Exercise task: Arrange the data below as a Markdown table with two columns, "No." for the row number and "Text" for the line, starting at the line that contains "Português / R$ BRL (742, 401)" and running through the end of the data. Skip blank lines and leave the pictures out.

Given data:
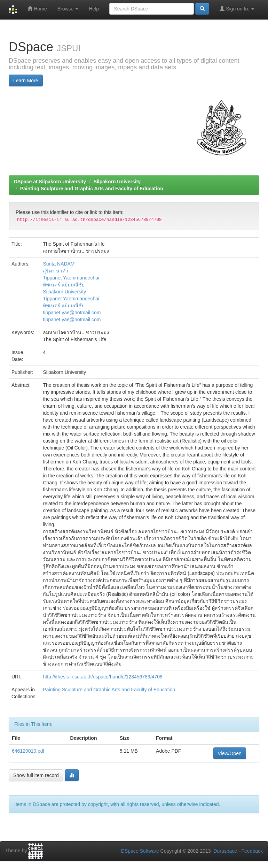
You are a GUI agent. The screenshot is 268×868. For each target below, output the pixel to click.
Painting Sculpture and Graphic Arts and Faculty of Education (92, 189)
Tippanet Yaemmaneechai (71, 278)
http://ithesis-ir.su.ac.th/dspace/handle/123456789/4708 (102, 677)
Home (37, 8)
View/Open (230, 753)
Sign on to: (237, 8)
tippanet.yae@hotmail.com (72, 313)
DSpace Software (140, 851)
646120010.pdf (28, 751)
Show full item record (36, 775)
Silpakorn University (117, 182)
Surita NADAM (58, 264)
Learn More (26, 80)
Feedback (252, 851)
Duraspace (225, 851)
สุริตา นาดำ (55, 271)
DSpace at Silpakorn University (50, 182)
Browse (68, 9)
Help (94, 9)
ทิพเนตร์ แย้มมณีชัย (64, 285)
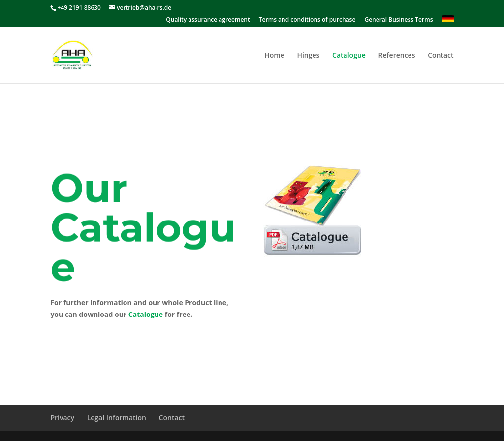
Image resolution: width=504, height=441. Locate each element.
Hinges (308, 56)
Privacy (62, 417)
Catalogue (349, 56)
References (397, 56)
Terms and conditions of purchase (307, 20)
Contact (441, 56)
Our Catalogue (143, 232)
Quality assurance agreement (208, 20)
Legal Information (117, 417)
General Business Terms (398, 20)
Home (274, 56)
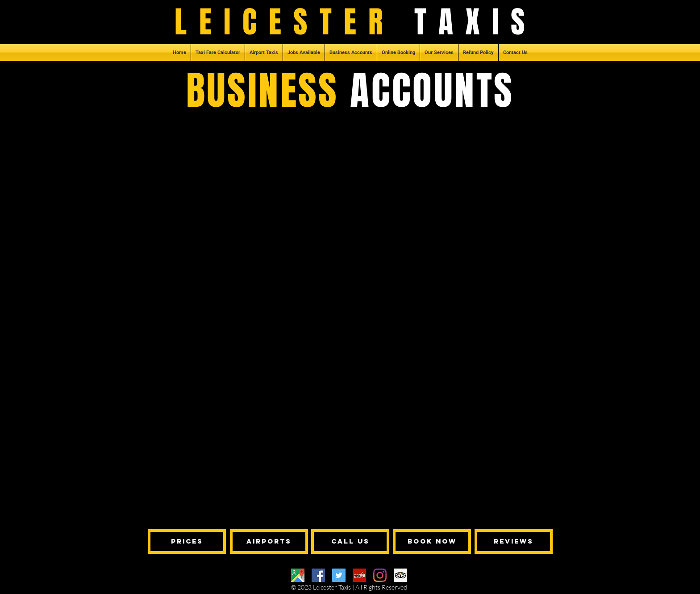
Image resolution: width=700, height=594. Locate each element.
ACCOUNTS (432, 91)
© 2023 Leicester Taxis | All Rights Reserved (349, 587)
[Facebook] (318, 575)
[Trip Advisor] (400, 575)
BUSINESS (268, 91)
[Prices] (187, 541)
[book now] (432, 541)
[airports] (269, 541)
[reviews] (513, 541)
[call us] (350, 541)
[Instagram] (380, 575)
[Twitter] (339, 575)
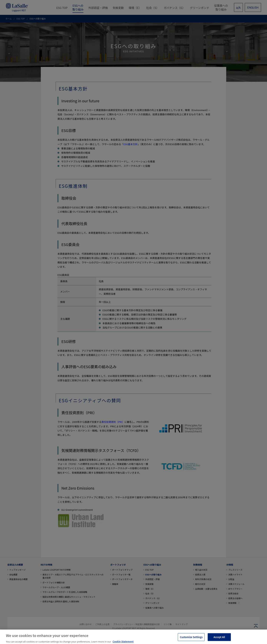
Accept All (219, 639)
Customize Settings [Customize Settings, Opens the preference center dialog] (191, 639)
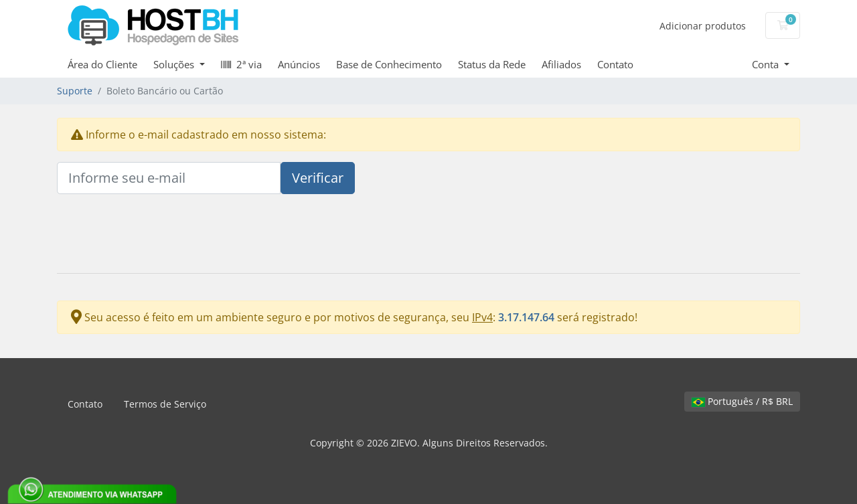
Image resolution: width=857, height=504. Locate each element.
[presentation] (159, 236)
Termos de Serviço (165, 404)
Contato (615, 64)
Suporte (74, 90)
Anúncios (299, 64)
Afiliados (561, 64)
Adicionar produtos (702, 25)
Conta (767, 64)
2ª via (241, 64)
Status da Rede (491, 64)
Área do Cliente (102, 64)
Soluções (175, 64)
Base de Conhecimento (389, 64)
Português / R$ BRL (742, 401)
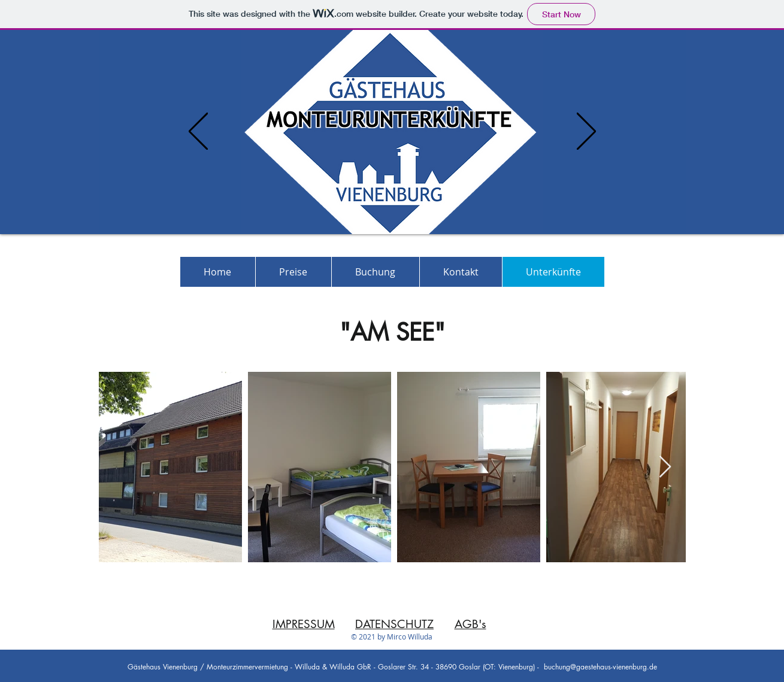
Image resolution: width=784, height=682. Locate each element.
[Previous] (198, 132)
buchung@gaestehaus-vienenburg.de (600, 666)
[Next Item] (665, 467)
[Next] (586, 132)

Written reply:
| No. | Text |
|---|---|
| 1 | Português / R$ BRL (742, 401) |
| 2 | Image resolution: width=784, height=682. Locate each element. |
| 3 | [Previous] (198, 132) |
| 4 | buchung@gaestehaus-vienenburg.de (600, 666) |
| 5 | [Next Item] (665, 467) |
| 6 | [Next] (586, 132) |